▶ **TASK PROMPT**
Output all the data exactly. Pictures do not belong in the copy.

▶ **MATERIAL PROVIDED**
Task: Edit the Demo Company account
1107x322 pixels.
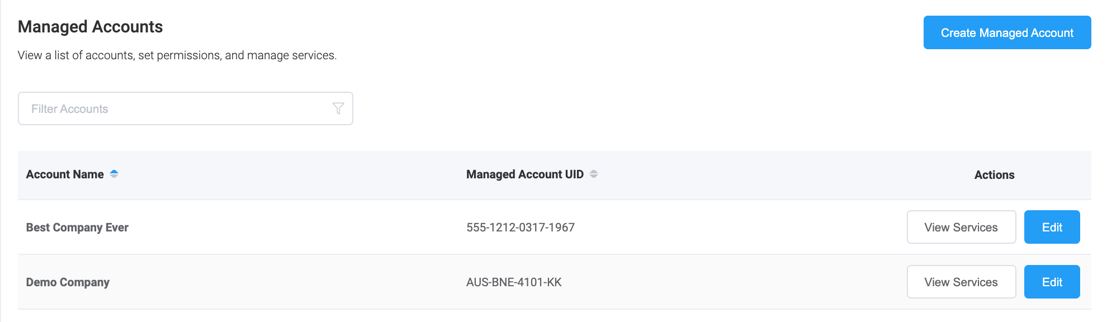Action: pyautogui.click(x=1052, y=282)
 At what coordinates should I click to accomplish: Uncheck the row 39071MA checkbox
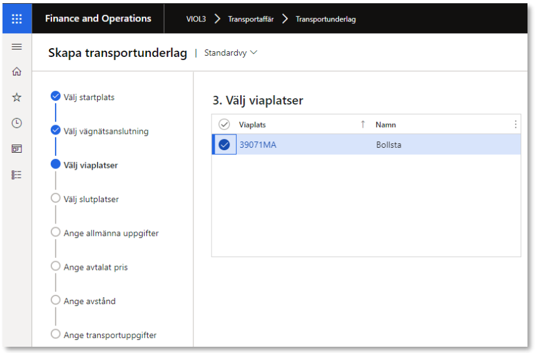point(224,145)
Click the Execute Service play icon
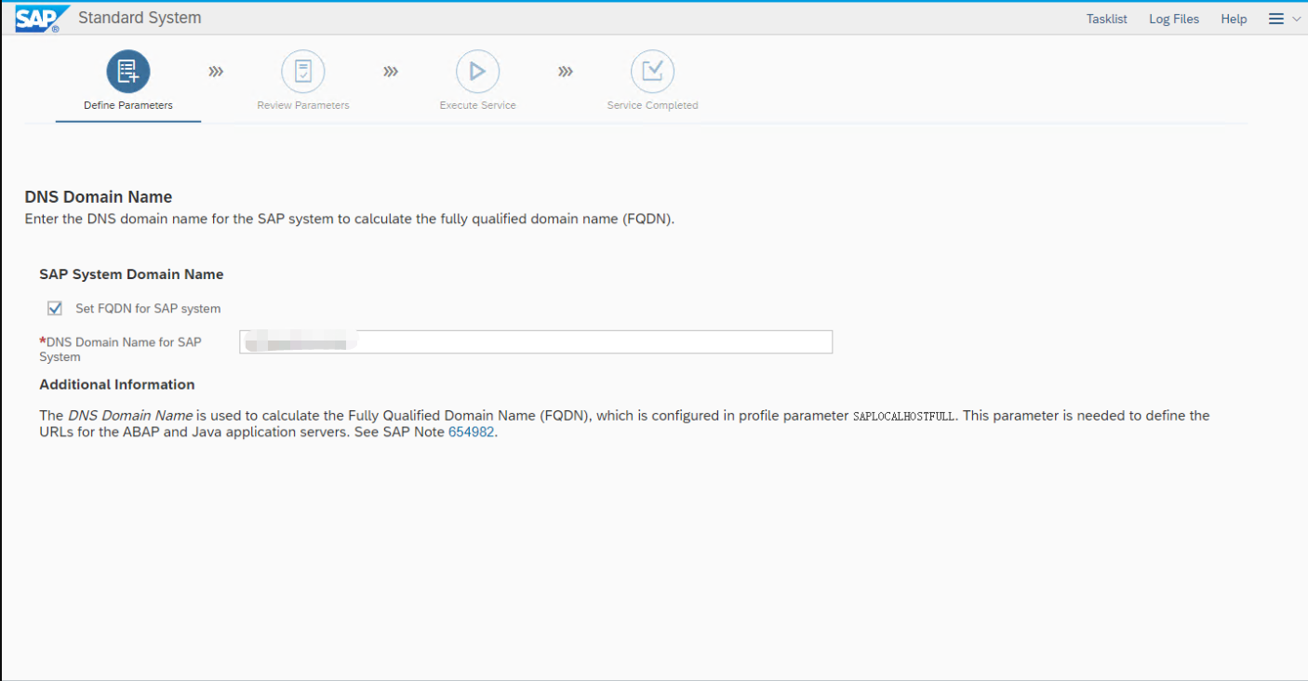1308x681 pixels. click(x=477, y=72)
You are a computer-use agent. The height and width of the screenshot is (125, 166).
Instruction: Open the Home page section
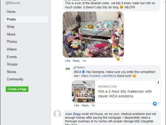[11, 12]
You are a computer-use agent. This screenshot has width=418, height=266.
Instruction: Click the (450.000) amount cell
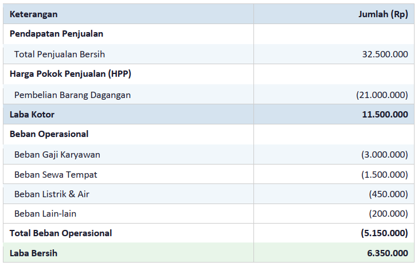click(388, 194)
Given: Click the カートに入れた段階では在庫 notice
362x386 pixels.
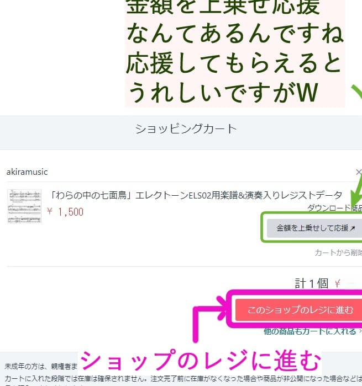Looking at the screenshot, I should pyautogui.click(x=183, y=378).
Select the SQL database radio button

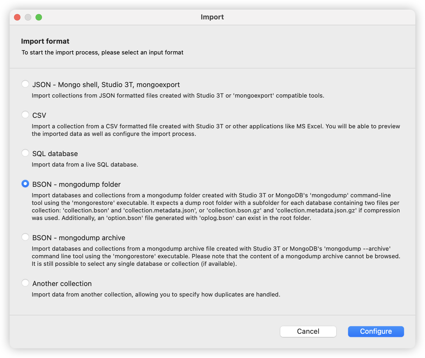pyautogui.click(x=25, y=153)
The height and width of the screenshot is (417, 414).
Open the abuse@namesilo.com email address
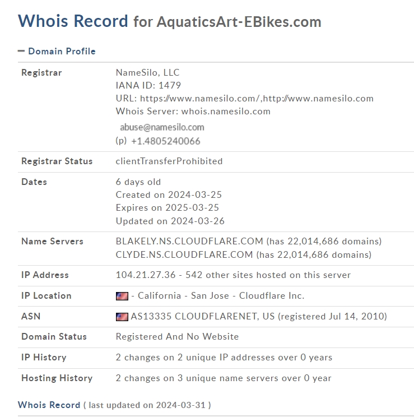pos(162,127)
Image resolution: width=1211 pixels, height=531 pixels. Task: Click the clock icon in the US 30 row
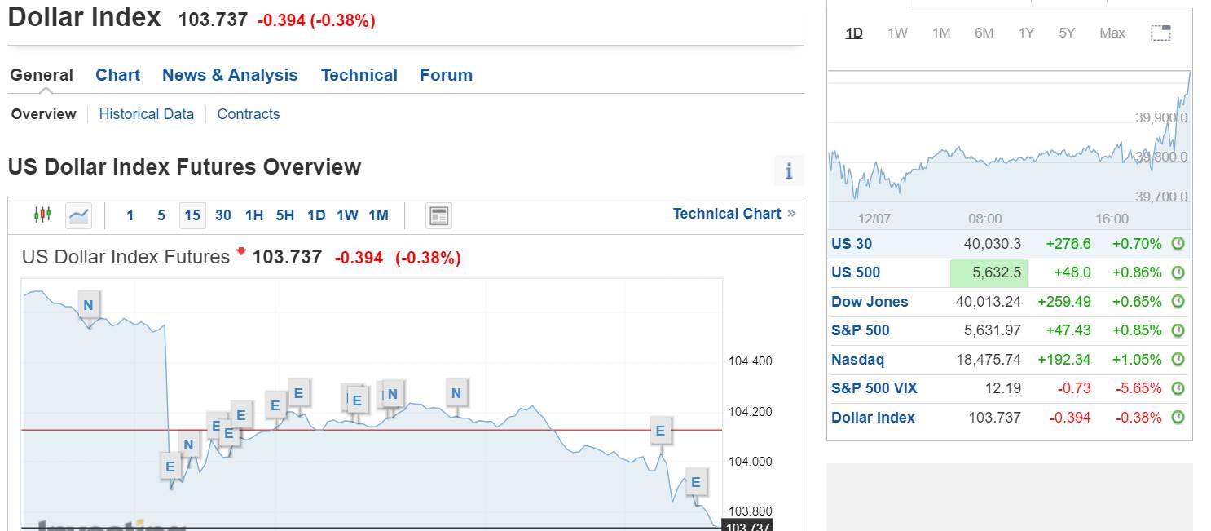1178,244
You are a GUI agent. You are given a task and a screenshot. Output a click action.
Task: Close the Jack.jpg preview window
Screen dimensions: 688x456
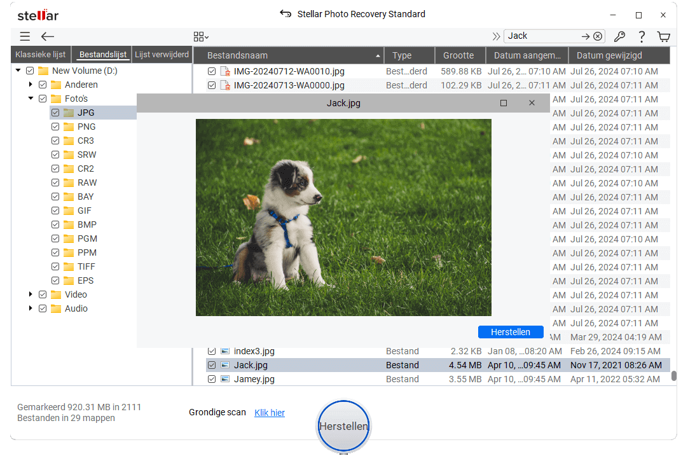pos(532,103)
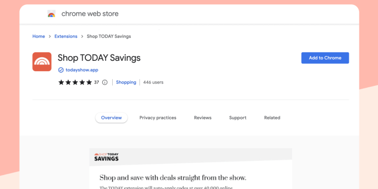This screenshot has width=378, height=189.
Task: Navigate to the Extensions breadcrumb link
Action: [66, 36]
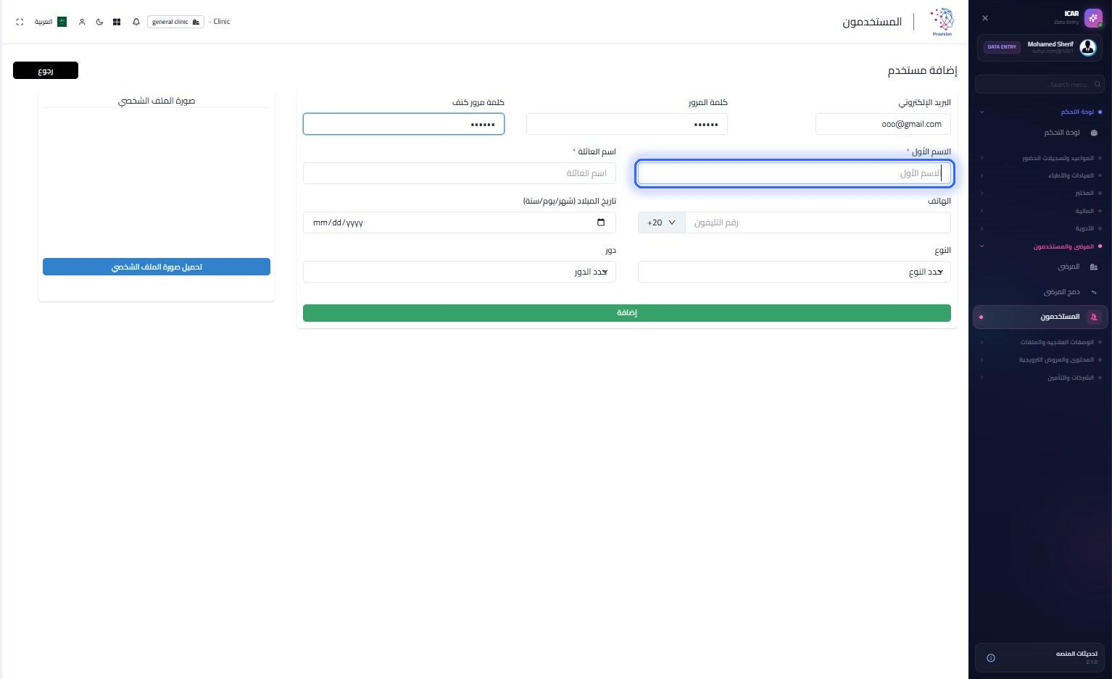Open the apps grid icon
The image size is (1112, 679).
click(117, 22)
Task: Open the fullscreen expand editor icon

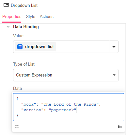Action: [17, 127]
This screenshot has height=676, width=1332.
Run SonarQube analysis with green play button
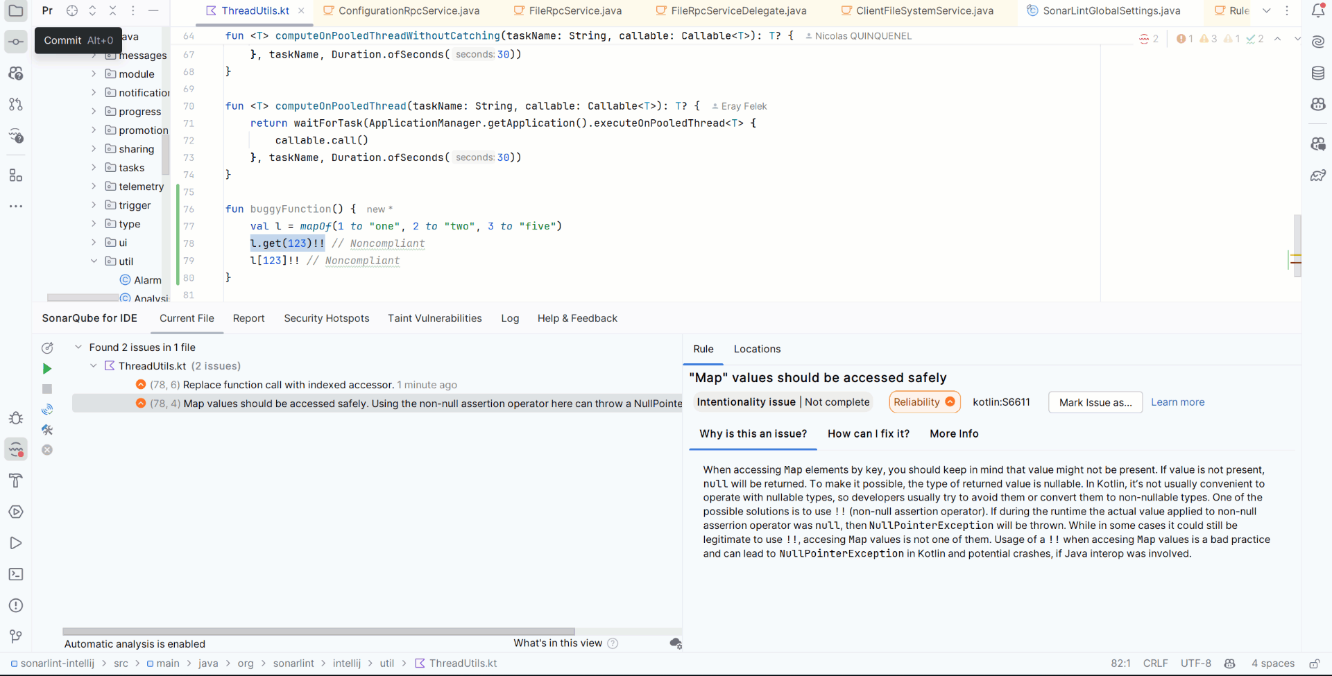[47, 369]

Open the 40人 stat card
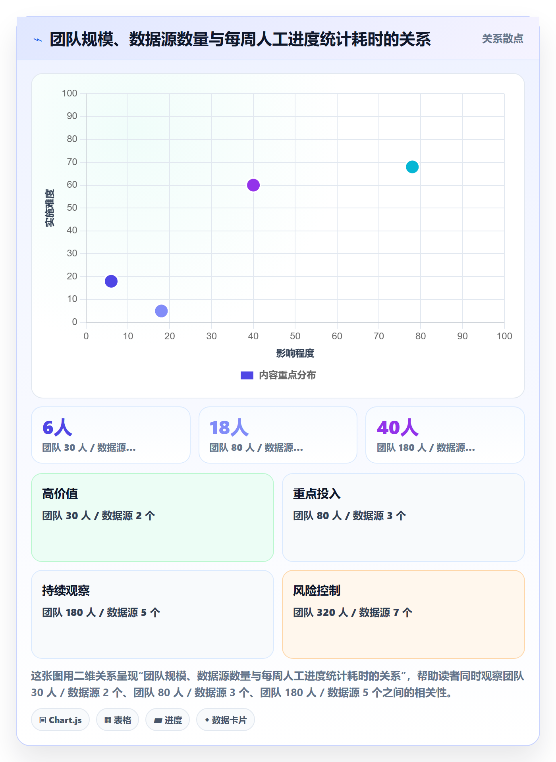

▶ **ANSWER BOX**
Task: Edit the Demo Company account
1107x322 pixels.
Action: pyautogui.click(x=1052, y=282)
 At what coordinates should I click to accomplish: Uncheck the row 39071MA checkbox
point(224,145)
Click the Execute Service play icon
1308x681 pixels. click(x=477, y=72)
You are a computer-use agent. The height and width of the screenshot is (125, 166).
Instruction: Open the Home page section
[11, 12]
You are a computer-use agent. This screenshot has width=418, height=266.
Instruction: Click the (450.000) amount cell
click(388, 194)
Given: Click the カートに入れた段階では在庫 notice
362x386 pixels.
Looking at the screenshot, I should pyautogui.click(x=183, y=378).
Select the SQL database radio button

pyautogui.click(x=25, y=153)
The height and width of the screenshot is (417, 414).
Open the abuse@namesilo.com email address
pos(162,127)
Image resolution: width=1211 pixels, height=531 pixels. Task: Click the clock icon in the US 30 row
1178,244
You are a GUI agent. You are given a task and a screenshot. Output a click action.
Task: Close the Jack.jpg preview window
Screen dimensions: 688x456
pos(532,103)
This screenshot has width=378, height=189.
Task: Navigate to the Extensions breadcrumb link
Action: [66, 36]
Open the apps grid icon
The image size is (1112, 679).
click(117, 22)
Task: Open the fullscreen expand editor icon

Action: [17, 127]
This screenshot has height=676, width=1332.
Run SonarQube analysis with green play button
[47, 369]

Open the 40人 stat card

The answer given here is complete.